In accordance with the wishes of Dr. John Collins Warren, by whom the founding collection was given to the Harvard Medical School, the Warren Anatomical Museum undertakes to maintain these collections, to add to them when feasible, and to make them available and useful for the study of medicine, anthropology, and the history of science. The Museum seeks to continue in the tradition of promoting the collection for the purposes of medical education in all forms whenever possible, as well as expand its scope to provide public programming and educational resources to the larger community.
About the Warren Anatomical Museum (WAM)
The Warren Anatomical Museum is one of the last surviving anatomy and pathology museums associated with a medical school in the United States. The museum was founded in 1847 by Harvard Medical School anatomist and surgeon John Collins Warren in order to teach Harvard Medical School students anatomy. The Warren was designed and implemented to preserve, classify and make accessible the biologic and artificial preparations and models critical for the education of these 19th- and early 20th-century physicians. Until 1999 the Warren was housed in the Department of Anatomy and Cell Biology, when it was transferred into the Countway Library's Center for the History of Medicine.
Today the Warren collects the artifact history of the health science community, with a focus on the contributions of Harvard Medical School, the Harvard T. H. Chan School of Public Health, and the Harvard School of Dental Medicine. The museum endeavors to make these collections accessible to support the Center for History of Medicine's mission to enable the history of medicine to inform contemporary medicine and deepen our understanding of the society in which medicine is embedded and to support the greater mission of Harvard Medical School to create and nurture a diverse community of the best people committed to leadership in alleviating human suffering caused by disease.

SOURCE MATERIAL »

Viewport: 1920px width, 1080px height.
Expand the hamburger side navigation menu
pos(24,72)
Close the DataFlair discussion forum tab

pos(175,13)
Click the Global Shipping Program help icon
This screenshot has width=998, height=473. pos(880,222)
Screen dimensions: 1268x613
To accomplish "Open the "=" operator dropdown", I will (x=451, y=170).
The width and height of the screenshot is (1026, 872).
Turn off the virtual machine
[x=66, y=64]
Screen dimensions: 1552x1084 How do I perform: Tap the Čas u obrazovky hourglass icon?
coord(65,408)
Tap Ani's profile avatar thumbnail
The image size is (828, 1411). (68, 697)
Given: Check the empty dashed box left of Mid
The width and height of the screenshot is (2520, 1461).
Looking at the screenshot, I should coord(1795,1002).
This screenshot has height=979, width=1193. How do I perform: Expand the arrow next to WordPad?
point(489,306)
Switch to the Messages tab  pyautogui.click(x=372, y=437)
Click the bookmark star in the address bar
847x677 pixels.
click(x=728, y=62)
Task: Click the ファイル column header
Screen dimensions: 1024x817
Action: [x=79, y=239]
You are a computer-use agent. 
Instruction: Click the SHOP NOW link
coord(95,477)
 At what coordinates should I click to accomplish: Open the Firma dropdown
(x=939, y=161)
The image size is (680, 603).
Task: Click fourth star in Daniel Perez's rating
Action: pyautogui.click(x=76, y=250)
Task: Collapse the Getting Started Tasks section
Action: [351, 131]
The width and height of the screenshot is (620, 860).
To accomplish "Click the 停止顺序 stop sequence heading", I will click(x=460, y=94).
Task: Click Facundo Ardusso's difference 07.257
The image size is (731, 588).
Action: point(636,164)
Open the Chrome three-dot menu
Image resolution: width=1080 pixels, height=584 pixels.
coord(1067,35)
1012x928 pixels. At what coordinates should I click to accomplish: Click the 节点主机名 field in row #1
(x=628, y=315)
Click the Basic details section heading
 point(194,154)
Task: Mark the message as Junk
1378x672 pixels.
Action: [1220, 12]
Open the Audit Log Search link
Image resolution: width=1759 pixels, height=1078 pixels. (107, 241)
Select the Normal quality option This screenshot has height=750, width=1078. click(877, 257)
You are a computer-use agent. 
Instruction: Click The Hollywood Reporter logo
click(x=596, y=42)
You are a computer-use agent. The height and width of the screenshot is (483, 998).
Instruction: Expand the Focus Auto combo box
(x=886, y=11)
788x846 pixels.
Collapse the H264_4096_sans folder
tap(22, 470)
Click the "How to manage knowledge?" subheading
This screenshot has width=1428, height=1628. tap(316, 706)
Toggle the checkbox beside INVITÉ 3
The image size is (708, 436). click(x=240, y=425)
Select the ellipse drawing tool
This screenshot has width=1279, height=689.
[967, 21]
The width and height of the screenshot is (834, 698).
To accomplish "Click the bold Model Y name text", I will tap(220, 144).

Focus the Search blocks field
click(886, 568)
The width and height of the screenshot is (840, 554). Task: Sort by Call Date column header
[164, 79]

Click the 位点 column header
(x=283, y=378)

WHAT THIS TASK INVOLVES » Decide whether each statement agrees with the text about the Warren Anatomical Museum, answering yes or no and quoting the deciding words of the text. 1. The museum was founded in 1847 to teach anatomy to Harvard Medical School students. 2. Since 1999 the museum has been housed in the Department of Anatomy and Cell Biology. 3. The museum's collecting focus includes the contributions of the Harvard School of Dental Medicine.

ANSWER BOX »
1. Yes: "The museum was founded in 1847 by Harvard Medical School anatomist and surgeon John Collins Warren in order to teach Harvard Medical School students anatomy."
2. No: "Until 1999 the Warren was housed in the Department of Anatomy and Cell Biology, when it was transferred into the Countway Library's Center for the History of Medicine."
3. Yes: "with a focus on the contributions of Harvard Medical School, the Harvard T. H. Chan School of Public Health, and the Harvard School of Dental Medicine."